The Bill of Rights makes it unmistakably clear that the federal government is forbidden – unless there is just cause and only through due process – to spy on American citizens.
But, as noted by The Brennan Center for Justice:
“In 2015, Congress passed legislation that ended the National Security Agency’s (NSA) [bulk information collection] program and sought to prohibit [it] when the government is acting under FISA. But that law only applies to certain types of surveillance that target US persons or happen inside the United States. When the collection happens overseas or falls into one of FISA’s statutory gaps, it takes place under Executive Order 12333…
“...[M]ost foreign intelligence surveillance actually takes place under EO 12333, not FISA. That means it is subject to no statutory constraints whatsoever, and there is no judicial review or oversight. EO 12333 does place some limits on surveillance, but not shockingly, its rules are much more permissive than those Congress established in FISA. Bulk collection…is banned under FISA but permitted under EO 12333.

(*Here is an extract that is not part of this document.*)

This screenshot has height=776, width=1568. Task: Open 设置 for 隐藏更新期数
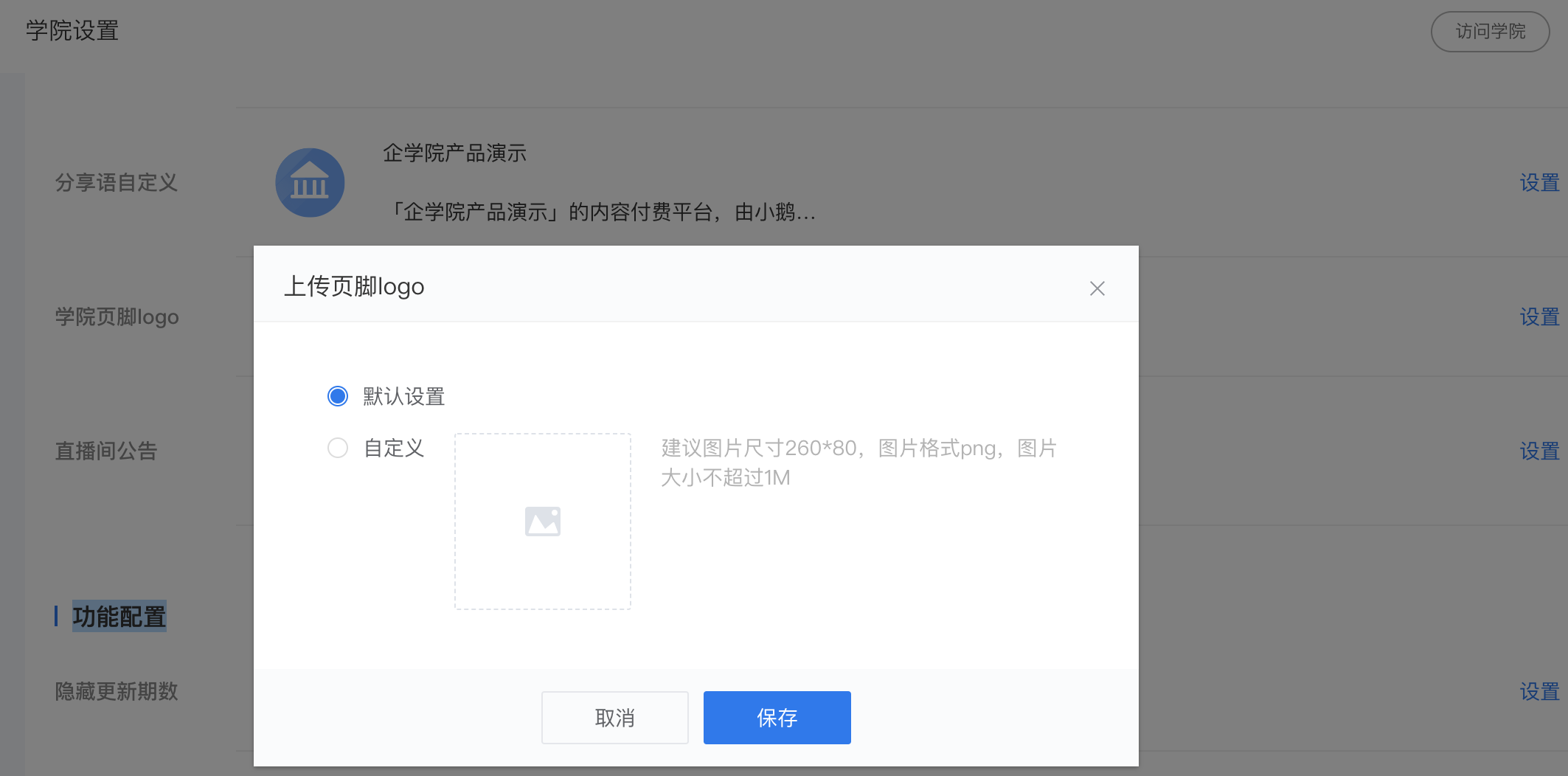point(1540,692)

“The FISA/EO 12333 distinction might have made sense in 1978, when surveillance in the United States generally meant surveillance of US persons and surveillance abroad generally meant surveillance of foreign nationals. It makes zero sense today, when Americans’ communications and other personal data are as likely to be routed through or stored in Europe or Asia as the United States. Bulk collection under EO 12333 inevitably sweeps up dizzying amounts of Americans’ information.

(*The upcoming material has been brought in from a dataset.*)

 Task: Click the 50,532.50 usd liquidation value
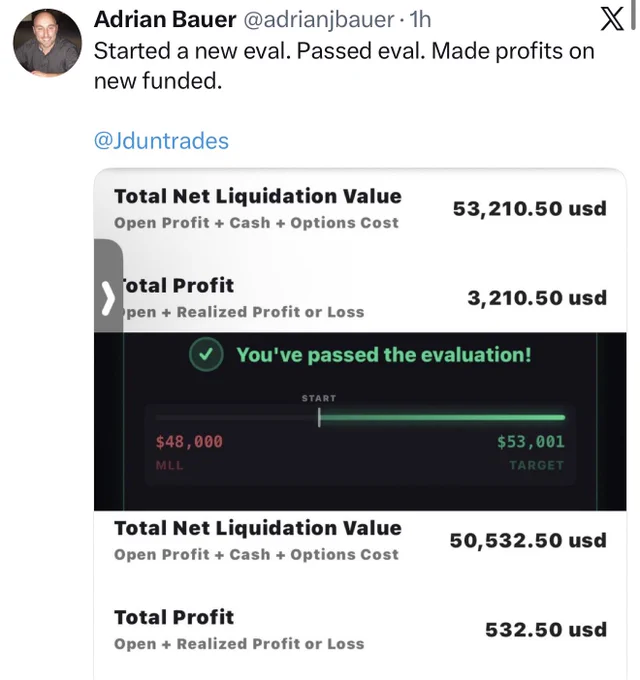click(x=528, y=540)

“What stops the CIA from poring through the data looking for Americans’ information? Let’s be honest: nothing. The CIA’s internal rules from 2017 say the information sought must be ‘related to a duly authorized activity of the CIA,’ as determined by…the CIA. The FBI has similar rules limiting its searches of data obtained under FISA Section 702. Year after year, the FISA Court finds that FBI agents have violated these rules – and that’s when there’s a court actually watching them.
“The CIA’s rules also say that CIA officers should document their purpose in running searches for Americans’ information. But according to staff members of the Privacy & Civil Liberties Oversight Board, these rules, despite having been finalized five years ago and released with great fanfare, have not yet been “implemented.”
And So It Goes…
So, it appears that even though the federal government – including the Executive and Legislative Branches and the bureaucratic swamp that supports them – has been mandated by the US Constitution and the Bill of Rights to respect and honor the privacy of US citizens, yet they have routinely ignored those guaranteed protections through Executive Order and Legislation.
And now the Biden administration and its neo-fascist totalitarian handlers are openly thumbing their noses at the guaranteed privacy protections in the US Constitution and Bill of Rights in their opposition to privacy legislation that shouldn’t even be required to exist given the wording of the Fourth, Fifth, and Sixth Amendments.
The bald-faced arrogance of the former Progressive Left – now the neofascist Left – knows no bounds. But then I suppose anyone still sitting in solitary confinement waiting persecution for their activities on January 6th, 2021 could have told us all about that…if their stormtrooper jailers allowed us access to them.